Parts of the exercise »
1) List every part of a trout's body named in the passage about milking trout. Leave out the word the narrator says they had been using before learning the proper term.
2) Continue the passage about milking trout from the point where it stops.

Source extract »
━━━

It takes the farmhands a few minutes to catch any escaped fish that I’ll be able to get my hands on for milking. When they do, it’s a couple of reasonably sized trout that produce golden yellow roe. Once caught, the trout are thrown in to a tub containing a mixture of water and clove oil that knocks them out. One minute, the fish are swimming as usual until suddenly slowing to a stop, floating on their sides as if dead. It’s truly bizarre. Picking up the trout by the tail, one of the farm workers shows me the milking technique, which basically involves squeezing the belly from head to tail. When his hand arrives near the tail, hundreds of golden spheres shoot out of the trout’s cloaca (it took some Googling to learn this phrase, before which I’d been simply saying vagina). The eggs land in a colander, creepily similar to the one I use at home for pasta, and that’s that— trout milked.

━━━

Source material »
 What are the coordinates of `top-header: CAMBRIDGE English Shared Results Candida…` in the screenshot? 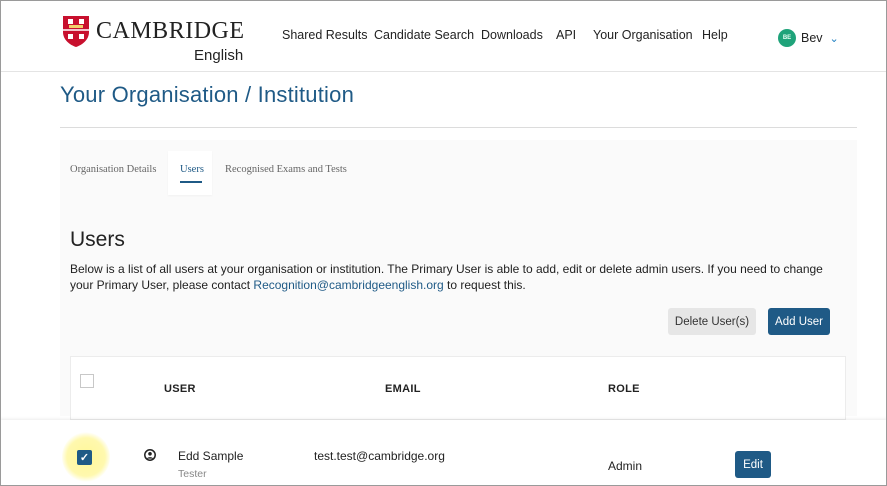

━━━

Your responses »
1) sides, tail, belly, head, cloaca

2)
When it’s my turn, I eagerly grip the limp fish by the tail with my left hand like a motorcycle handle. Using my right hand, I grip the belly under the head. Somehow it feels slippery, cold, and oddly warm at the same time. I fumble around like the first time I touched a woman’s breast. Firmly applying some pressure, I push the belly of the trout from underneath the head to the tail while hovering over my own colander. And what do you know— I’m terrible at it. In no way was it the gushing stream of eggs like the professional who went before me.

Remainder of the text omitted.